In Borders.
That Stevie Nicks song from School of Rock is playing.
I am finishing To Own A Dragon.
I am sitting in the café after stopping to read a discussion between Rick Warren and Sam Harris on the existence of God and the truth of the Gospel in Newsweek.
There is a lady speaking loudly to a man named Dan. The woman has some sort of mental disability. I can’t catch her name. Let’s call her Mary.
I would find it hard to focus if I were sitting any closer. There is a couple sitting fifteen feet closer to me than Mary and Dan, and yet Mary’s voice dominates the café.
“She wouldn’t shut up and leave me alone.” I hear.
I hear more. The lady seems to be doing a lot of complaining.

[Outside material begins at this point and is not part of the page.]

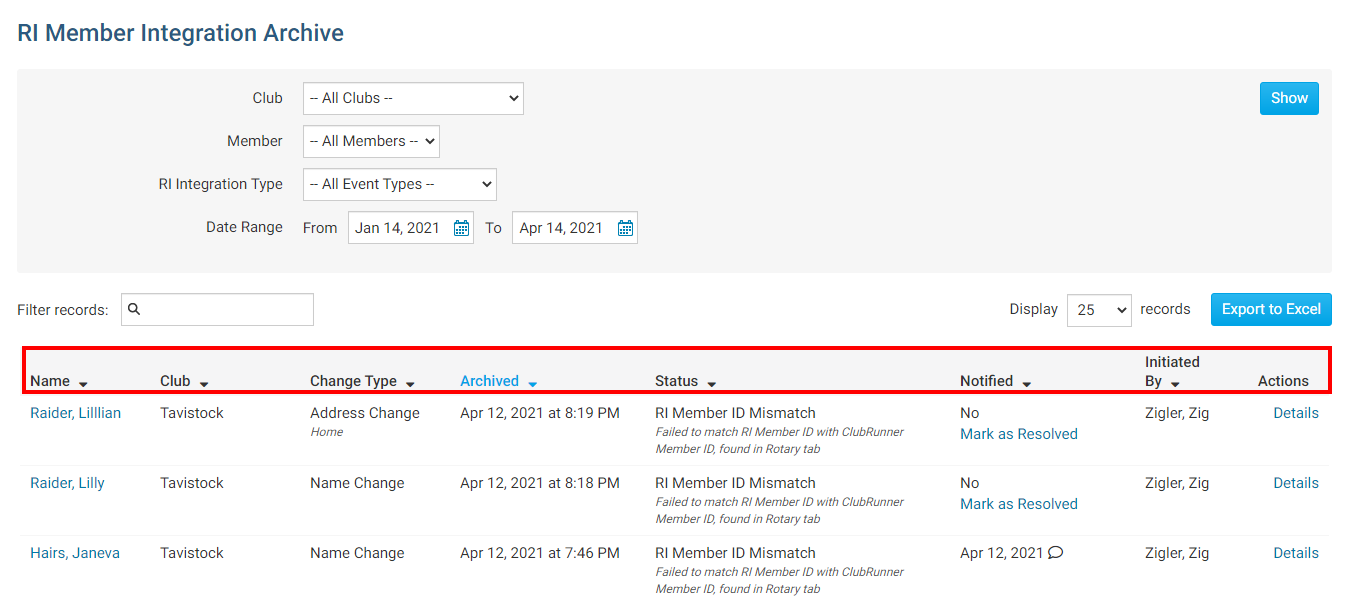
Task: Open the To date calendar icon
Action: click(x=625, y=228)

“She was mean to me. Mean all the time.”
“I am not going to deal with some people’s behavior when they are like that.”
“It makes me look stupid, but I am not. I am smart.”
“I never stole anything. She is wrong about that.”
She talks about two other women like they are her friends.
“Stealing is wrong, absolutely wrong. Bad news is what it is.”
One of Mary’s friends wanted her to stay over.
“I wouldn’t do that. That is bad news.”
There are two people sitting much closer to Mary and Dan than I am. They aren’t talking, reading, or writing. I think they are just listening. I think they should at least disguise it. I don’t know if what I am doing is okay or right.
“My dad was in WWII before he got killed.”
I wish I had a laptop. I could capture so much more of the dialogue.
“I only got one brother because dad got killed.”
“Now I got one brother. He is a carpenter.”
“I like deviled eggs and I like boiled eggs with toast.”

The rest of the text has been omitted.